|Summary:||bsdinstall(8) zfsboot script unusable for unattended installs, unless "internal" variable nonInteractive is set|
|Component:||bin||Assignee:||freebsd-bugs mailing list <bugs>|
|Severity:||Affects Some People||CC:||dteske|
Description fre.fbsdpr 2015-10-14 19:09:13 UTC
Unattended installs with the bsdinstall zfsboot script will default to interactive mode and get stuck in the main menu loop, the script need to be interrupted and run manually to confirm choices. > Failure: > - ZFSBOOT_DISKS, ZFSBOOT_VDEV_TYPE not picked up > - Asks for ZFS configuration interactively Quote from and more details in, https://lists.freebsd.org/pipermail/freebsd-stable/2015-June/082438.html Workaround: Set 'export nonInteractive="YES"' in bsdinstall(8) installerconfig. Also, ZFSBOOT_* variables need to be exported in installerconfig to be picked up by the zfsboot script.
Comment 1 fre.fbsdpr 2015-10-15 18:47:02 UTC
(In reply to fre.fbsdpr from comment #0) Ah, upon looking more at the bsdinstall(8) scripts (/usr/libexec/bsdinstall/*) and subroutines (/usr/share/bsdconfig/*) I found that the "input" variable is called VAR_NONINTERACTIVE, not NONINTERACTIVE, as mentioned by the mail I previously referred to. Still, if not set, this should be set in /usr/libexec/bsdinstall/script, perhaps something like, if [ "$ZFSBOOT_DISKS" ]; then case "$VAR_NONINTERACTIVE" in 0|[Nn][Oo]|[Oo][Ff][Ff]|[Ff][Aa][Ll][Ss][Ee]) : do nothing ;; *) export VAR_NONINTERACTIVE="YES" esac bsdinstall zfsboot else bsdinstall scriptedpart "$PARTITIONS" fi
Comment 2 fre.fbsdpr 2015-10-16 18:20:51 UTC
(In reply to fre.fbsdpr from comment #1) Ok, I'll take part of that last comment back. I noticed that i exported the nonInteractive variable in my /etc/rc.local script (on my mfsBSD image) that issues the 'bsdinstall script /etc/installerconfig' command. The subject of this PR stands.

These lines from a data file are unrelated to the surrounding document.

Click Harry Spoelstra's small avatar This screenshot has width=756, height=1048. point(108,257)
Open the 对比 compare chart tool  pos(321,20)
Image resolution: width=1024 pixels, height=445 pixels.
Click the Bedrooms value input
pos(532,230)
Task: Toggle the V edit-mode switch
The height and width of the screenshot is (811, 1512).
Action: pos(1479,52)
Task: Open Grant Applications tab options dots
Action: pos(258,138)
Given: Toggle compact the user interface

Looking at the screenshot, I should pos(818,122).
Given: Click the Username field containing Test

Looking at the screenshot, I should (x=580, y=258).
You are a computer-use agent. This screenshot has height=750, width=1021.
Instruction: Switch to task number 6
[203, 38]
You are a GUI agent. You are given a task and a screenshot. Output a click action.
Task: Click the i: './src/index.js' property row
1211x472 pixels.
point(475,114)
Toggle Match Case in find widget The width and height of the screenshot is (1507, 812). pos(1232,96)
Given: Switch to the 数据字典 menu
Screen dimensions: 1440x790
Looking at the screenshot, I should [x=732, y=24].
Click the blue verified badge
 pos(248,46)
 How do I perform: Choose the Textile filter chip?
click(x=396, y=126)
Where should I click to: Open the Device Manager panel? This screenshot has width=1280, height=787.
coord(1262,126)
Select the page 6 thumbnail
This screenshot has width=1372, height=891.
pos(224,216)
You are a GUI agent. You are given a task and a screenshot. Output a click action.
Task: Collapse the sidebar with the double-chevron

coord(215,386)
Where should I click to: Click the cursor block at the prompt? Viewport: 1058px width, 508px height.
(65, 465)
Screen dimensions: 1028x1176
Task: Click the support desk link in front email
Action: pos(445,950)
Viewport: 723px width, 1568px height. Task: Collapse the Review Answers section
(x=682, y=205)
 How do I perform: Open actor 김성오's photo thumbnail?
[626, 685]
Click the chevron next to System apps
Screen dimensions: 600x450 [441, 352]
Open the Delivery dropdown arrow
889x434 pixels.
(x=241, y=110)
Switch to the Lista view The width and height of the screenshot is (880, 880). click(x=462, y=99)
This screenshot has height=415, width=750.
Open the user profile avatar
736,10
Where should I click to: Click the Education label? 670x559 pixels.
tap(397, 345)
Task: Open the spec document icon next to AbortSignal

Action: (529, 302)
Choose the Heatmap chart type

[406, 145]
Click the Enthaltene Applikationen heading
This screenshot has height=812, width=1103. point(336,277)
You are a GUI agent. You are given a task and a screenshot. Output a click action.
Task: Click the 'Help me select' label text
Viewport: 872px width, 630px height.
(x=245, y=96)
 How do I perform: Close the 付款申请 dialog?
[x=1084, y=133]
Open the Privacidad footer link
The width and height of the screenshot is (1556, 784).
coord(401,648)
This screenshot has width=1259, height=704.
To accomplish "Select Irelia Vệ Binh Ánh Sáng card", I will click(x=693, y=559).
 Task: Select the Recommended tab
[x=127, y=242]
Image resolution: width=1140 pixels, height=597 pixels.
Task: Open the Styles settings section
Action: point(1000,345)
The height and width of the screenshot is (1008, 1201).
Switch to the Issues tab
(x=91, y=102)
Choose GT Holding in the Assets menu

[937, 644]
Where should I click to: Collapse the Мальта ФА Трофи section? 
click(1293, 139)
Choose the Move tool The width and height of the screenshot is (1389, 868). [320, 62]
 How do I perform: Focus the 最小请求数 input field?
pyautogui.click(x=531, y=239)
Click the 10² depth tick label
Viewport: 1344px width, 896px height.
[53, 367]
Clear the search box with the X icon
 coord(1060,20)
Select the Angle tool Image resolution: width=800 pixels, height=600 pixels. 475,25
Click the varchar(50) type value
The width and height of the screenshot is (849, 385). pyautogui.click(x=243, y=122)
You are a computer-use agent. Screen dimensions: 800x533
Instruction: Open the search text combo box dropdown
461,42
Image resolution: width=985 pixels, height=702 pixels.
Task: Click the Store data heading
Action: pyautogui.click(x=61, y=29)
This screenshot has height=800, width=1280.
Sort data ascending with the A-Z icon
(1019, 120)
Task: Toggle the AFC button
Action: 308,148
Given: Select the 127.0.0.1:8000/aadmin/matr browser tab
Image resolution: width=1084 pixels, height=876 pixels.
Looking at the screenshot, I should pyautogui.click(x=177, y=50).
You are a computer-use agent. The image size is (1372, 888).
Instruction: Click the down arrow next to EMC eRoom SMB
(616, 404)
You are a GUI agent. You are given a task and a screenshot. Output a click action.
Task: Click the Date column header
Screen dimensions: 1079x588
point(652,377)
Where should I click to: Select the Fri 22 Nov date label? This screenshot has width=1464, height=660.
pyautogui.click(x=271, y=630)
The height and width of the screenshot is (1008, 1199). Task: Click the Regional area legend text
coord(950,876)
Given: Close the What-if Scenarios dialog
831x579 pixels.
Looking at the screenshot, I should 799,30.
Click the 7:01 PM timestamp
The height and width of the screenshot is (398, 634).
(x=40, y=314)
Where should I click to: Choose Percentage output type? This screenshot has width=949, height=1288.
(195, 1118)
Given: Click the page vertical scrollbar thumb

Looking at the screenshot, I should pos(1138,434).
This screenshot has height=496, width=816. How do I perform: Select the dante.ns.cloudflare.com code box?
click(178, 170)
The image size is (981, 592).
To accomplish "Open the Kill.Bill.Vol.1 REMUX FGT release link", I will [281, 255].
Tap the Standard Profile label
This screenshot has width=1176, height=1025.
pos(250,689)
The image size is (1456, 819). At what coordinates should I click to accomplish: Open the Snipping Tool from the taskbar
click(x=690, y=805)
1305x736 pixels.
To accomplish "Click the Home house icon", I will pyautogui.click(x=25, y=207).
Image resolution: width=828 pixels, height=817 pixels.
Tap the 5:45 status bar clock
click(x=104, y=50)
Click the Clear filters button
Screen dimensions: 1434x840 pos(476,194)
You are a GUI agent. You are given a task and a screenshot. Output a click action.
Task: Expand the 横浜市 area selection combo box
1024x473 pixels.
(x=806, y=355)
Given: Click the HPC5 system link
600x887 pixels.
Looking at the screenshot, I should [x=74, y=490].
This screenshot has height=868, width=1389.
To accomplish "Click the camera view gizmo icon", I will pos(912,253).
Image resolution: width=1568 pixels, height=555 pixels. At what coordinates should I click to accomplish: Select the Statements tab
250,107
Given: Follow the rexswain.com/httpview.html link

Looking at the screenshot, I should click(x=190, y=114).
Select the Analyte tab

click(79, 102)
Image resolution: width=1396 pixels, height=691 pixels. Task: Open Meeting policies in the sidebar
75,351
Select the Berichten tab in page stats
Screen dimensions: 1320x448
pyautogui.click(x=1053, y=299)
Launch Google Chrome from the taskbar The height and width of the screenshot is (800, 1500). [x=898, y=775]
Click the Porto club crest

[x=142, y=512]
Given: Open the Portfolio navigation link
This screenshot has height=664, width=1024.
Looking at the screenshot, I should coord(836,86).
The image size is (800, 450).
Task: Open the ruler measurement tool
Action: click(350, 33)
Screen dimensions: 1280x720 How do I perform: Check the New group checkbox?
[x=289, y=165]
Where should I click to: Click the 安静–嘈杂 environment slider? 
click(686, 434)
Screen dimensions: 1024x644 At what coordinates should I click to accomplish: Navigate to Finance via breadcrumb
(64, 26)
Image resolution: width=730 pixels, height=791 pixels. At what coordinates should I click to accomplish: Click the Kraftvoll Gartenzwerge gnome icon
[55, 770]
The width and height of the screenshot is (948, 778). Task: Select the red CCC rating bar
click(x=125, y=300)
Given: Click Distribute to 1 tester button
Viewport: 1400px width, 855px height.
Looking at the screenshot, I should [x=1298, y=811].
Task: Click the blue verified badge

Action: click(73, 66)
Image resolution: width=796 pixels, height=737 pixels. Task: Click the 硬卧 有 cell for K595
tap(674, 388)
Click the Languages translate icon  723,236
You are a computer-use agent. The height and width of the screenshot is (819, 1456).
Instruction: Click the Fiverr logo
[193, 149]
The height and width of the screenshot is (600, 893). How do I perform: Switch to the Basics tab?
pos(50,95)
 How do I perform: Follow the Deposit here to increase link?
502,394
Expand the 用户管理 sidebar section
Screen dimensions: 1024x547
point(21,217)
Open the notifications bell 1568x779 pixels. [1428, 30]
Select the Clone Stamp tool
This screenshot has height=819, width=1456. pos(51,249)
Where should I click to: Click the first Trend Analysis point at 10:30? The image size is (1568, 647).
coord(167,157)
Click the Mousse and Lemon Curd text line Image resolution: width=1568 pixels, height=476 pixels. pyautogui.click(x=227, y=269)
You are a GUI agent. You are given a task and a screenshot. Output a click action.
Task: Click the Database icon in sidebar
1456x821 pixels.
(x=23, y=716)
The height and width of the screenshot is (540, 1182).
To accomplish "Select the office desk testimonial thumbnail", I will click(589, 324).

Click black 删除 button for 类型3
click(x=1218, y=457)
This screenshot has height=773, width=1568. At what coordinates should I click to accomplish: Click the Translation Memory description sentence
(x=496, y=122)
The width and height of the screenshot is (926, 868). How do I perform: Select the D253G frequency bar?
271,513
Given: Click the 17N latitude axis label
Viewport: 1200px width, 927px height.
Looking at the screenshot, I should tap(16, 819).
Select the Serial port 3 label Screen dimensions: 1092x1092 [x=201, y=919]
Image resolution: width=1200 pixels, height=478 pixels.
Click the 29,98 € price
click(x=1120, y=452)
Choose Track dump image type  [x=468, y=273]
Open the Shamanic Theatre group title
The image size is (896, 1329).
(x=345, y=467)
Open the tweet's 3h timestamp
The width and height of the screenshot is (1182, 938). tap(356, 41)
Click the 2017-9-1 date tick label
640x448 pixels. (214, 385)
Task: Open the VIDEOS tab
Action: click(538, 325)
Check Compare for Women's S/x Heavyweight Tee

Comment 3 Devin Teske 2016-11-24 20:49:54 UTC
You are intended to set this variable in /etc/installerconfig of your scripted install. Is it ineffectual there? Or are you saying that you wish to not have to set it? Some people *want* interactive scripted installs. For example, I once worked at a company where it was hard to get installation media out to people. Networks were untrusted and we had to mail installers to people (be they CD, DVD, USB, etc.). In such a case, leaving interactive prompts enabled by NOT setting nonInteractive=1 meant that the install media could be wielded through a combination of telephone and e-mail instructions to get through the interactive bits. Concretely, one case was where we had to instruct the installer to get the distribution sets from an alternate server (if nonInteractive=1 then you simply get an error and you die, there is no prompt to allow you to select an alternate media source). So not every script should be setting nonInteractive=1. I think each script should make its own decisions. The standard way of creating a script for me (an author) is to enable debugging, watch the debug log to see which variables are being prompted-for when an interactive screen pops up, go code that variable into the answer-file (/etc/installerconfig), and move on. When all the variables that are required have been given default values, I may or may-not then disable debug=1 in the script (I think we turned it on by default some long time ago, anyway). Either way, nonInteractive=1 is actually not designed to make a script unattended. To make an install unattended, you have to pre-answer all the questions. The nonInteractive nob is just to tell the code that nobody is there to drive an interactive interface (e.g, a menu to select a media source) should given information not be sufficient. In other words, nonInteractive is there to tell the code "you cannot ``prompt for more'' when information is lacking". It does not disable msgbox's when errors occur, and it does not magically given answers to required questions (such as "what disk should I partition" -- which would be uber dangerous to make it answer itself when nonInteractive=1; you'd essentially have an installer that wreaks havoc on any/all hardware simply by booting it). For example, as has been the case for over 20 years, you set the network interface to igb1 but there is no such interface; if nonInteractive is set, that's the end of your journey (but if unset, you'll get a prompt to select your network interface).